— start of SUPPLIED DATA —

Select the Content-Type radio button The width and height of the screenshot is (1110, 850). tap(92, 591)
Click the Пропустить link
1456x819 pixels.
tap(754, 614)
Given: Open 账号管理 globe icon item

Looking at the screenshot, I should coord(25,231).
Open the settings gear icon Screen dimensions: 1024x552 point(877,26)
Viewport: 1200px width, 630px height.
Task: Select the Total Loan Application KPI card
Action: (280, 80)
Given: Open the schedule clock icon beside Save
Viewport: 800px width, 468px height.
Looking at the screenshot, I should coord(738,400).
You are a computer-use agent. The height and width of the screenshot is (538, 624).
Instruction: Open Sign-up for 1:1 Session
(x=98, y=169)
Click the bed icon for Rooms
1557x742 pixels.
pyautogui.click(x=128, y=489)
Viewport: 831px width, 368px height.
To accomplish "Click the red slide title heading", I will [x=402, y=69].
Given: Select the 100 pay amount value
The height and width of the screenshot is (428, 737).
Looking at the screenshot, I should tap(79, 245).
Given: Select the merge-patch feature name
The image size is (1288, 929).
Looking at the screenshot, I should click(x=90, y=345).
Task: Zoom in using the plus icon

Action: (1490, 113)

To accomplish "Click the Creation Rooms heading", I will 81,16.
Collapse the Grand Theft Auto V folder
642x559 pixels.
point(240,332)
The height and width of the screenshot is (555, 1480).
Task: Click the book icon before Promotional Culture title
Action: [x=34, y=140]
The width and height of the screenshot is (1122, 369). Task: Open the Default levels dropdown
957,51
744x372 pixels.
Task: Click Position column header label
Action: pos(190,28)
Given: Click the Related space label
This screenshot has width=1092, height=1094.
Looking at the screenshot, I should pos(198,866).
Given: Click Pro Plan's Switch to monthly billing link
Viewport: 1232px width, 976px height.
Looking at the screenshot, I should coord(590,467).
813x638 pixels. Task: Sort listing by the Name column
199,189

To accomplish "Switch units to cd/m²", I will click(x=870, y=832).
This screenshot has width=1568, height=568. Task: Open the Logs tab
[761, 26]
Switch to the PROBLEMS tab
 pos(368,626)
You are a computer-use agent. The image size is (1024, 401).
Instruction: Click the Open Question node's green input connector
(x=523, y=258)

— end of SUPPLIED DATA —

_SET TASK_.
Revise the listing above by changing every "Given:" to "Goal:", and leave everything else as it is.

_EXERCISE SOLUTION_.
Select the Content-Type radio button The width and height of the screenshot is (1110, 850). tap(92, 591)
Click the Пропустить link
1456x819 pixels.
tap(754, 614)
Goal: Open 账号管理 globe icon item

Looking at the screenshot, I should coord(25,231).
Open the settings gear icon Screen dimensions: 1024x552 point(877,26)
Viewport: 1200px width, 630px height.
Task: Select the Total Loan Application KPI card
Action: (280, 80)
Goal: Open the schedule clock icon beside Save
Viewport: 800px width, 468px height.
Looking at the screenshot, I should coord(738,400).
You are a computer-use agent. The height and width of the screenshot is (538, 624).
Instruction: Open Sign-up for 1:1 Session
(x=98, y=169)
Click the bed icon for Rooms
1557x742 pixels.
pyautogui.click(x=128, y=489)
Viewport: 831px width, 368px height.
To accomplish "Click the red slide title heading", I will [x=402, y=69].
Goal: Select the 100 pay amount value
The height and width of the screenshot is (428, 737).
Looking at the screenshot, I should tap(79, 245).
Goal: Select the merge-patch feature name
The image size is (1288, 929).
Looking at the screenshot, I should click(x=90, y=345).
Task: Zoom in using the plus icon

Action: (1490, 113)

To accomplish "Click the Creation Rooms heading", I will 81,16.
Collapse the Grand Theft Auto V folder
642x559 pixels.
point(240,332)
The height and width of the screenshot is (555, 1480).
Task: Click the book icon before Promotional Culture title
Action: [x=34, y=140]
The width and height of the screenshot is (1122, 369). Task: Open the Default levels dropdown
957,51
744x372 pixels.
Task: Click Position column header label
Action: pos(190,28)
Goal: Click the Related space label
This screenshot has width=1092, height=1094.
Looking at the screenshot, I should pos(198,866).
Goal: Click Pro Plan's Switch to monthly billing link
Viewport: 1232px width, 976px height.
Looking at the screenshot, I should coord(590,467).
813x638 pixels. Task: Sort listing by the Name column
199,189

To accomplish "Switch units to cd/m²", I will click(x=870, y=832).
This screenshot has width=1568, height=568. Task: Open the Logs tab
[761, 26]
Switch to the PROBLEMS tab
 pos(368,626)
You are a computer-use agent. The image size is (1024, 401).
Instruction: Click the Open Question node's green input connector
(x=523, y=258)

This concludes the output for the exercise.